-------- Data --------

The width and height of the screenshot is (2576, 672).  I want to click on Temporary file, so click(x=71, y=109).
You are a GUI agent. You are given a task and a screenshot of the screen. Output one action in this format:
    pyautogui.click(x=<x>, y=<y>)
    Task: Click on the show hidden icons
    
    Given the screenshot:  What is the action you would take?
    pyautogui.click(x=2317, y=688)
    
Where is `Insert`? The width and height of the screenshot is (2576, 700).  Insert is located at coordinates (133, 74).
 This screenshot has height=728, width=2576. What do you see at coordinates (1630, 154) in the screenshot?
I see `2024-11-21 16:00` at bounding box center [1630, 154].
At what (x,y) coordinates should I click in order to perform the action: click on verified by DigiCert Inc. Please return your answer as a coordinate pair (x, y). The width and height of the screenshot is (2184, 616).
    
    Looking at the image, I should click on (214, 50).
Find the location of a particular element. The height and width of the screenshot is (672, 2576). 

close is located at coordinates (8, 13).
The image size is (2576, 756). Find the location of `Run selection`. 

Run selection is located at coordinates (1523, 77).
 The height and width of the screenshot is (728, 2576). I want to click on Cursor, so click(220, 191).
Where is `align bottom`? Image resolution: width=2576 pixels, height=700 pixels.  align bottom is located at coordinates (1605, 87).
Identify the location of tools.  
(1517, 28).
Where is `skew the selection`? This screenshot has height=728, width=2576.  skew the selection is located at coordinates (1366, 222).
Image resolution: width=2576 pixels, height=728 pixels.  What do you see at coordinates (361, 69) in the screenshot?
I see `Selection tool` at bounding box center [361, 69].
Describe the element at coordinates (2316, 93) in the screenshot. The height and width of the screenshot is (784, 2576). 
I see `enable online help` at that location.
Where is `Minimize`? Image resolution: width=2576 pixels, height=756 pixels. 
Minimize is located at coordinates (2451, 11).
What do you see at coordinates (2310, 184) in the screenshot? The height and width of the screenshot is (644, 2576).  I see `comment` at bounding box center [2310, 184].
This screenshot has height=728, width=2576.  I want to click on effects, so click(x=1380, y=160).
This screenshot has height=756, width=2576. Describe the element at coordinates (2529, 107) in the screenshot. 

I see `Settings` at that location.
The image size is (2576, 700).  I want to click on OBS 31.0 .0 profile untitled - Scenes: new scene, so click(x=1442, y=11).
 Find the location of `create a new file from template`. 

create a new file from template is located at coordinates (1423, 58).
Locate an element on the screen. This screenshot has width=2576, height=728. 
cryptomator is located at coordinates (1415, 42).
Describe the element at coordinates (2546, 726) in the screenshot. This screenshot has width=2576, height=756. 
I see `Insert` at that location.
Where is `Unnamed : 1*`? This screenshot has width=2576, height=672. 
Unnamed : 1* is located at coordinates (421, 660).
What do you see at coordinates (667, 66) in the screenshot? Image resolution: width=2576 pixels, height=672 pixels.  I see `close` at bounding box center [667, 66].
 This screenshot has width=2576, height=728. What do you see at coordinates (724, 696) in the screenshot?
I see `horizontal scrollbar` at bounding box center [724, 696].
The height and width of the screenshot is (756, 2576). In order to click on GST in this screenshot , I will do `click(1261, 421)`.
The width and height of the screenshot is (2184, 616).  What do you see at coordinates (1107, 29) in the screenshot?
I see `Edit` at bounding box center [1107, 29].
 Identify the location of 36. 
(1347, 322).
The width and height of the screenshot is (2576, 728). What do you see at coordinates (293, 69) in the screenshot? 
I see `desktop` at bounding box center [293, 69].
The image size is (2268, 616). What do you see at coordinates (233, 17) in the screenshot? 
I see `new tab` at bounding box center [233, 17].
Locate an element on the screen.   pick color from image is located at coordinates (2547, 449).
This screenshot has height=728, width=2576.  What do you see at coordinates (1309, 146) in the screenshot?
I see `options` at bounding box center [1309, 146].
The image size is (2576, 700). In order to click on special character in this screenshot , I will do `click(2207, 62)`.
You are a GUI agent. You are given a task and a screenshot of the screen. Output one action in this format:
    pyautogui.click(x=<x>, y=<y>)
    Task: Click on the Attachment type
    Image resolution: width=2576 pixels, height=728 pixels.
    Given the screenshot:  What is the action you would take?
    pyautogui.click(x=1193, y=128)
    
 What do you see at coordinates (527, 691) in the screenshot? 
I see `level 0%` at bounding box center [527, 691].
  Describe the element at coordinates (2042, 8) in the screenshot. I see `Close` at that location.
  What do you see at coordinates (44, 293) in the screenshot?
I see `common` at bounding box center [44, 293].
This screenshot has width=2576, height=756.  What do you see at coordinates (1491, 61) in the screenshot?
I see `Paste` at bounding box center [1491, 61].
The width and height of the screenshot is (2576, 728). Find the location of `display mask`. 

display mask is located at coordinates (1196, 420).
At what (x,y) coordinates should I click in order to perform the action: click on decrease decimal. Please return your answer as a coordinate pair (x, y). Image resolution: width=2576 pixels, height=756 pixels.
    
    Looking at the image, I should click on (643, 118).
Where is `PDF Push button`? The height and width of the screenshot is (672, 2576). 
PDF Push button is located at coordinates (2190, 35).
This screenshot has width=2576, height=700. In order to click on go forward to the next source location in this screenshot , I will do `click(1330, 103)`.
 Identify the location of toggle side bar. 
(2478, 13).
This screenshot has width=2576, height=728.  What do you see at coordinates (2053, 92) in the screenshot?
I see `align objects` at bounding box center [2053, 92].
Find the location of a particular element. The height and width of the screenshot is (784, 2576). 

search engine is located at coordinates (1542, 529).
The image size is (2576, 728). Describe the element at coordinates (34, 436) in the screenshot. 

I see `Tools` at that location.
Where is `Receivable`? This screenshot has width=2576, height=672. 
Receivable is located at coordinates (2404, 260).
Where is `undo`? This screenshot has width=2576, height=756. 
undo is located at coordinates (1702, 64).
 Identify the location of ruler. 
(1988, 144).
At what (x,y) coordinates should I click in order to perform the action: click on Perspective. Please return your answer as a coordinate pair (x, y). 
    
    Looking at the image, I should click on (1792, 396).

--------

◆ Given instruction ◆
Please switch every "Where is" in the listing above to "Where can I find" and write out the listing again with nothing else changed.

◆ Full answer ◆
The width and height of the screenshot is (2576, 672).  I want to click on Temporary file, so click(x=71, y=109).
You are a GUI agent. You are given a task and a screenshot of the screen. Output one action in this format:
    pyautogui.click(x=<x>, y=<y>)
    Task: Click on the show hidden icons
    
    Given the screenshot:  What is the action you would take?
    pyautogui.click(x=2317, y=688)
    
Where can I find `Insert`? The width and height of the screenshot is (2576, 700).  Insert is located at coordinates (133, 74).
 This screenshot has height=728, width=2576. What do you see at coordinates (1630, 154) in the screenshot?
I see `2024-11-21 16:00` at bounding box center [1630, 154].
At what (x,y) coordinates should I click in order to perform the action: click on verified by DigiCert Inc. Please return your answer as a coordinate pair (x, y). The width and height of the screenshot is (2184, 616).
    
    Looking at the image, I should click on (214, 50).
Find the location of a particular element. The height and width of the screenshot is (672, 2576). 

close is located at coordinates (8, 13).
The image size is (2576, 756). Find the location of `Run selection`. 

Run selection is located at coordinates (1523, 77).
 The height and width of the screenshot is (728, 2576). I want to click on Cursor, so click(220, 191).
Where can I find `align bottom`? Image resolution: width=2576 pixels, height=700 pixels.  align bottom is located at coordinates (1605, 87).
Identify the location of tools.  
(1517, 28).
Where can I find `skew the selection`? This screenshot has height=728, width=2576.  skew the selection is located at coordinates (1366, 222).
Image resolution: width=2576 pixels, height=728 pixels.  What do you see at coordinates (361, 69) in the screenshot?
I see `Selection tool` at bounding box center [361, 69].
Describe the element at coordinates (2316, 93) in the screenshot. The height and width of the screenshot is (784, 2576). 
I see `enable online help` at that location.
Where can I find `Minimize`? Image resolution: width=2576 pixels, height=756 pixels. 
Minimize is located at coordinates (2451, 11).
What do you see at coordinates (2310, 184) in the screenshot? The height and width of the screenshot is (644, 2576).  I see `comment` at bounding box center [2310, 184].
This screenshot has height=728, width=2576.  I want to click on effects, so click(x=1380, y=160).
This screenshot has height=756, width=2576. Describe the element at coordinates (2529, 107) in the screenshot. 

I see `Settings` at that location.
The image size is (2576, 700).  I want to click on OBS 31.0 .0 profile untitled - Scenes: new scene, so click(x=1442, y=11).
 Find the location of `create a new file from template`. 

create a new file from template is located at coordinates (1423, 58).
Locate an element on the screen. This screenshot has width=2576, height=728. 
cryptomator is located at coordinates (1415, 42).
Describe the element at coordinates (2546, 726) in the screenshot. This screenshot has width=2576, height=756. 
I see `Insert` at that location.
Where can I find `Unnamed : 1*`? This screenshot has width=2576, height=672. 
Unnamed : 1* is located at coordinates (421, 660).
What do you see at coordinates (667, 66) in the screenshot? Image resolution: width=2576 pixels, height=672 pixels.  I see `close` at bounding box center [667, 66].
 This screenshot has width=2576, height=728. What do you see at coordinates (724, 696) in the screenshot?
I see `horizontal scrollbar` at bounding box center [724, 696].
The height and width of the screenshot is (756, 2576). In order to click on GST in this screenshot , I will do `click(1261, 421)`.
The width and height of the screenshot is (2184, 616).  What do you see at coordinates (1107, 29) in the screenshot?
I see `Edit` at bounding box center [1107, 29].
 Identify the location of 36. 
(1347, 322).
The width and height of the screenshot is (2576, 728). What do you see at coordinates (293, 69) in the screenshot? 
I see `desktop` at bounding box center [293, 69].
The image size is (2268, 616). What do you see at coordinates (233, 17) in the screenshot? 
I see `new tab` at bounding box center [233, 17].
Locate an element on the screen.   pick color from image is located at coordinates (2547, 449).
This screenshot has height=728, width=2576.  What do you see at coordinates (1309, 146) in the screenshot?
I see `options` at bounding box center [1309, 146].
The image size is (2576, 700). In order to click on special character in this screenshot , I will do `click(2207, 62)`.
You are a GUI agent. You are given a task and a screenshot of the screen. Output one action in this format:
    pyautogui.click(x=<x>, y=<y>)
    Task: Click on the Attachment type
    Image resolution: width=2576 pixels, height=728 pixels.
    Given the screenshot:  What is the action you would take?
    pyautogui.click(x=1193, y=128)
    
 What do you see at coordinates (527, 691) in the screenshot? 
I see `level 0%` at bounding box center [527, 691].
  Describe the element at coordinates (2042, 8) in the screenshot. I see `Close` at that location.
  What do you see at coordinates (44, 293) in the screenshot?
I see `common` at bounding box center [44, 293].
This screenshot has width=2576, height=756.  What do you see at coordinates (1491, 61) in the screenshot?
I see `Paste` at bounding box center [1491, 61].
The width and height of the screenshot is (2576, 728). Find the location of `display mask`. 

display mask is located at coordinates (1196, 420).
At what (x,y) coordinates should I click in order to perform the action: click on decrease decimal. Please return your answer as a coordinate pair (x, y). Image resolution: width=2576 pixels, height=756 pixels.
    
    Looking at the image, I should click on (643, 118).
Where can I find `PDF Push button`? The height and width of the screenshot is (672, 2576). 
PDF Push button is located at coordinates (2190, 35).
This screenshot has width=2576, height=700. In order to click on go forward to the next source location in this screenshot , I will do `click(1330, 103)`.
 Identify the location of toggle side bar. 
(2478, 13).
This screenshot has width=2576, height=728.  What do you see at coordinates (2053, 92) in the screenshot?
I see `align objects` at bounding box center [2053, 92].
Find the location of a particular element. The height and width of the screenshot is (784, 2576). 

search engine is located at coordinates (1542, 529).
The image size is (2576, 728). Describe the element at coordinates (34, 436) in the screenshot. 

I see `Tools` at that location.
Where can I find `Receivable`? This screenshot has width=2576, height=672. 
Receivable is located at coordinates (2404, 260).
Where can I find `undo`? This screenshot has width=2576, height=756. 
undo is located at coordinates (1702, 64).
 Identify the location of ruler. 
(1988, 144).
At what (x,y) coordinates should I click in order to perform the action: click on Perspective. Please return your answer as a coordinate pair (x, y). 
    
    Looking at the image, I should click on (1792, 396).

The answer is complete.